There were some limitations of this study. Firstly, FUAS treatment was performed by different doctors, which may affect energy dose delivery and further affect shrinkage rate. Secondly, this study was conducted in a single center and the follow-up time was relatively short. Study of multiple centers with longer follow-up time should be performed in the future.

5. Conclusion

In conclusion, to the best of our knowledge, this study was the first study of detailed histopathological analysis for fibroadenomas after FUAS treatment. The pathological results showed that coagulation necrosis of fibroadenoma was caused by FUAS. From the intra-FUAS treatment and follow-up results, it was also demonstrated that with the characteristics of noninvasiveness and keeping cosmesis, FUAS was effective and safe for multiple fibroadenomas, especially suitable for the patient who was unwilling to have a surgery or was afraid of leaving scar on breast skin.

Disclosure statement

Zhibiao Wang is a senior consultant to Chongqing Haifu Medical Technology Co., Ltd.
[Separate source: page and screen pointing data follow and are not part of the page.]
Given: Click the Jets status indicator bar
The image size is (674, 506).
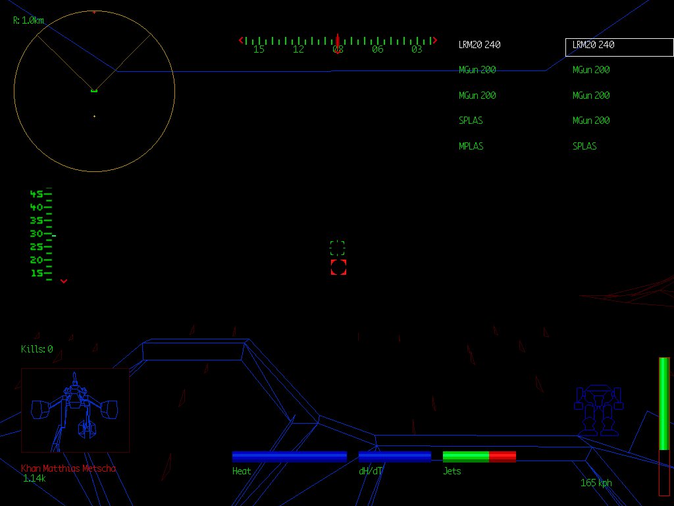Looking at the screenshot, I should point(479,455).
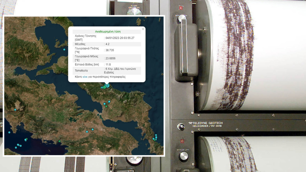306x172 pixels.
Task: Click the origin time value 04/01/2023 20:03:55.27
Action: click(120, 38)
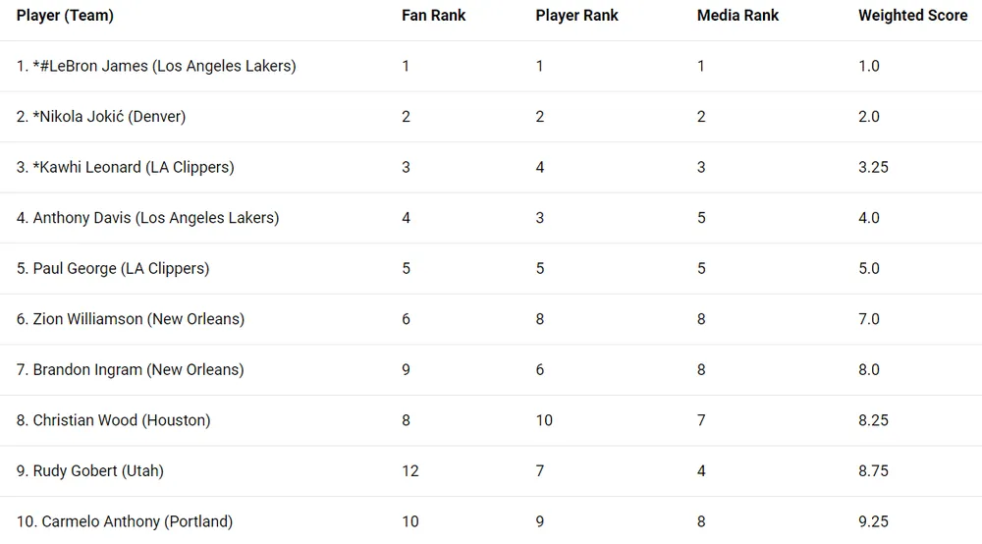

The other authors report no conflict of interest to declare. The authors alone are responsible for the content and writing of the paper.

Data availability statement

The authors confirm that the data supporting the findings of this study are available within the article.

Additional information

Funding

This work was partially supported by the Foundation of State Key Laboratory of Ultrasound in Medicine and Engineering [Grant No. 2021KFKT016].